Dataset entries:
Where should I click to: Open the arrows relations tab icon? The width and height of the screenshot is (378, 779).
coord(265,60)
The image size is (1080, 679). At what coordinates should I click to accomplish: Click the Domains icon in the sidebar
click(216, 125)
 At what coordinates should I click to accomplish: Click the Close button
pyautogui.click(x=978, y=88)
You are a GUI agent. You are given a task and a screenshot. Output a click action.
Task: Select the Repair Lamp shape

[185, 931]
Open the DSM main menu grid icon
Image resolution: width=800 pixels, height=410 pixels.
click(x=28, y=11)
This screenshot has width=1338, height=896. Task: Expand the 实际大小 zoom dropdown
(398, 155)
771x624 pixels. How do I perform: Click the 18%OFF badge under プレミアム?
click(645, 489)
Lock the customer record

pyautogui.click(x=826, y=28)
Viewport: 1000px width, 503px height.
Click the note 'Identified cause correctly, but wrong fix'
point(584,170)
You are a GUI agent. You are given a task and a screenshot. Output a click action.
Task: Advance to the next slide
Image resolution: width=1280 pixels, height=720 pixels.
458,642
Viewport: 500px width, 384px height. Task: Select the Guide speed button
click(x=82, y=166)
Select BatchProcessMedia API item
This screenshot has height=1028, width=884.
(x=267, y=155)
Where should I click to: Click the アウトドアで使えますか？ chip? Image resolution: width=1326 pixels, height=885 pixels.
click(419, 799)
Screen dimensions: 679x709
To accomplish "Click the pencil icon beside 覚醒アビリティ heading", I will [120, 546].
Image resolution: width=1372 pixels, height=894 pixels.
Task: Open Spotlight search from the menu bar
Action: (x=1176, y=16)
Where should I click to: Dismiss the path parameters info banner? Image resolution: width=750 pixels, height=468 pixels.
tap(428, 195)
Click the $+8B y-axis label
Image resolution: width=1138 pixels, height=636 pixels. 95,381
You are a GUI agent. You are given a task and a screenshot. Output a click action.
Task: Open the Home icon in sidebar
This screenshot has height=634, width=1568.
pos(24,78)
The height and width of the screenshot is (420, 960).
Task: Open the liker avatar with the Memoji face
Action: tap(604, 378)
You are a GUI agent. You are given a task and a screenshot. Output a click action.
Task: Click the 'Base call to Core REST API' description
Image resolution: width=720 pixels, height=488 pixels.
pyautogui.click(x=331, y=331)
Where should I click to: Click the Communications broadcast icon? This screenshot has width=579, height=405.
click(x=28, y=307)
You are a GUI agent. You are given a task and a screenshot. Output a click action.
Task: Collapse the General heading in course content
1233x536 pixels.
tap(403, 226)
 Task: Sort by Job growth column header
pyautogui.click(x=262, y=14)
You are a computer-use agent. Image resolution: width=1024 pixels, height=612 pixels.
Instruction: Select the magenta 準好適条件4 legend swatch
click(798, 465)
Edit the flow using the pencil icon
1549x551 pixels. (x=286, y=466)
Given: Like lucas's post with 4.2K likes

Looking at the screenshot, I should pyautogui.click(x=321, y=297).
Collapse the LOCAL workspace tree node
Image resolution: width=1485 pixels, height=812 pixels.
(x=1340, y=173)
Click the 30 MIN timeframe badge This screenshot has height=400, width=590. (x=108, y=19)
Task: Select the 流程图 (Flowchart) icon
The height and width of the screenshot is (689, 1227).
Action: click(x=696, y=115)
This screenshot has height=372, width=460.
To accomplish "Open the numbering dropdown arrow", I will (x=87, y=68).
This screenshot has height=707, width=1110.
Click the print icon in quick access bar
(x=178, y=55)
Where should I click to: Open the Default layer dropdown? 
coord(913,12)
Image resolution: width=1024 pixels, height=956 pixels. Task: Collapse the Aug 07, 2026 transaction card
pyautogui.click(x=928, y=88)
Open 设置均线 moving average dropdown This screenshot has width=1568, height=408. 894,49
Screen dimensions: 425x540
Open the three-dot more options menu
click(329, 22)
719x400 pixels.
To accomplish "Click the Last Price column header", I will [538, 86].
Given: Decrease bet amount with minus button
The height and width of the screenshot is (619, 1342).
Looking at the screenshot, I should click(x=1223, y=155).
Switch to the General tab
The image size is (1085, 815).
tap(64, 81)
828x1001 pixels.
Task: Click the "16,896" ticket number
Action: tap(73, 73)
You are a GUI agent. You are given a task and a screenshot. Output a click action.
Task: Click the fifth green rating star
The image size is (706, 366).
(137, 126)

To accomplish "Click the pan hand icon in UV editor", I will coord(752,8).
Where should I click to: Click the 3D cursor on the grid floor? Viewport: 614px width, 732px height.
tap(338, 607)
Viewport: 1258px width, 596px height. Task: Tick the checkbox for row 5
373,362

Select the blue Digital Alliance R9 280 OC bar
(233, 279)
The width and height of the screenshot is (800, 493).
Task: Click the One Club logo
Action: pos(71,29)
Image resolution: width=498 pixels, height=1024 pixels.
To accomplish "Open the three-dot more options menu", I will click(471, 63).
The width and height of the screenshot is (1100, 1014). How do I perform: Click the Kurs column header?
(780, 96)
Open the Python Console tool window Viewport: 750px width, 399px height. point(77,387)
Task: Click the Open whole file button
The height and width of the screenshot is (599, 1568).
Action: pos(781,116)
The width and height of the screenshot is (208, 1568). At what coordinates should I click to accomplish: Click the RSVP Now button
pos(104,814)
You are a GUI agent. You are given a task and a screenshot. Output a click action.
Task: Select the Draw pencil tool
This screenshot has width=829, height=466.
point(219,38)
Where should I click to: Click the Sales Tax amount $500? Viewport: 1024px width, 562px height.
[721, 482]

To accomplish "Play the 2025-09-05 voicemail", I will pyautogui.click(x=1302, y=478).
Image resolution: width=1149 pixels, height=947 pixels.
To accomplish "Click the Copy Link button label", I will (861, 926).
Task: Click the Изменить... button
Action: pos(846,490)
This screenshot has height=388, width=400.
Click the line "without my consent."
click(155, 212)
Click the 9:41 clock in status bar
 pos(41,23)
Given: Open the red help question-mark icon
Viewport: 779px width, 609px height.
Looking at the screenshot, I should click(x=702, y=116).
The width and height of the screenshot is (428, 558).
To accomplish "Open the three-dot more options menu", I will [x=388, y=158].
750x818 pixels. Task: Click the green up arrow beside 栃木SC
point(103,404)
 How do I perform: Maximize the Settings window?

→ Brief
Lines from the records above that hold "General" are the ones to list.

→ Your solution
Task: Collapse the General heading in course content
Switch to the General tab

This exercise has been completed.